Youn earned enormous praise from fans, including President Moon Jae-in, as the first Korean and second Asian actress to take the trophy. In Minari, she played "Sunja," a foul-mouthed granny who migrated to the United States to help her daughter and family settle in rural Arkansas.
"I really hate the word 'best.' Everyone says that being the No. 1 and the best is nice, but why can't we be the nicest somewhere in the middle?," the actress with a greedless face asked South Korean reporters at a press conference held in Los Angeles on April 27 after the 93rd Academy Awards
Minari, which means water celery in Korean, is a commonly found edible plant in the wetlands of East Asia. It has the ability to disperse its kind very quickly and wide with roots planted anywhere there's moisture. The water celery is also used as the main and versatile ingredients of many traditional dishes in South Korea, China and Japan.
The pertinacious plant resembles the career of Youn who took her first step into the acting industry as a drama actress in 1966. "I started acting not because I was comfortable with it or because I liked it. I started acting because I was desperate. I had to make a living," she said.
Through some 100 films and drama series, she often portrayed characters which other actresses wouldn't take because such roles did not quite fit into stereotypes of the South Korean women who are obedient housewives and good mothers. Picking the wrong character could ruin the image of an actress.
"I started my acting career by memorizing scripts so that I don't cause any problems for others. Scripts were like the Bible for me. Anyways, I tried hard. I just tried a lot," Youn said.
Youn received the spotlight for her role in the 1971 thriller film "Woman of Fire" where she played a spiteful young housemaid who set out to destroy a family. Her roles in other films include a housewife who became a private escort, an old prostitute who unexpectedly became a "mercy killer," and an ambitious "Chaebol" heiress. Ironically, Youn is among South Korea's iconic actresses who have no match in portraying the role of a typical South Korean mother devoted to her family.
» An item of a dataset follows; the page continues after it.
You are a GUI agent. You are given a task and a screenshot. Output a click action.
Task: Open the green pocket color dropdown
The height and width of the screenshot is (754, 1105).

In contrast to the shiny golden trophy that was displayed on the table at the presser with Korean journalists, Youn stressed once again that she does not know if the moment of winning the Oscar trophy is the best in her life or it will bring any changes in the future. "I have no plans for the future. I will just live on as I always do. It's not like I will suddenly turn into Kim Yuh-jung from Youn Yuh-jung just because I won an Oscar."
Her only hope is simple. She wants to keep acting as long as she can. "I don't want to become a public nuisance to anyone. So I think it would be wonderful if I could carry on acting until the point which I don't cause any inconveniences."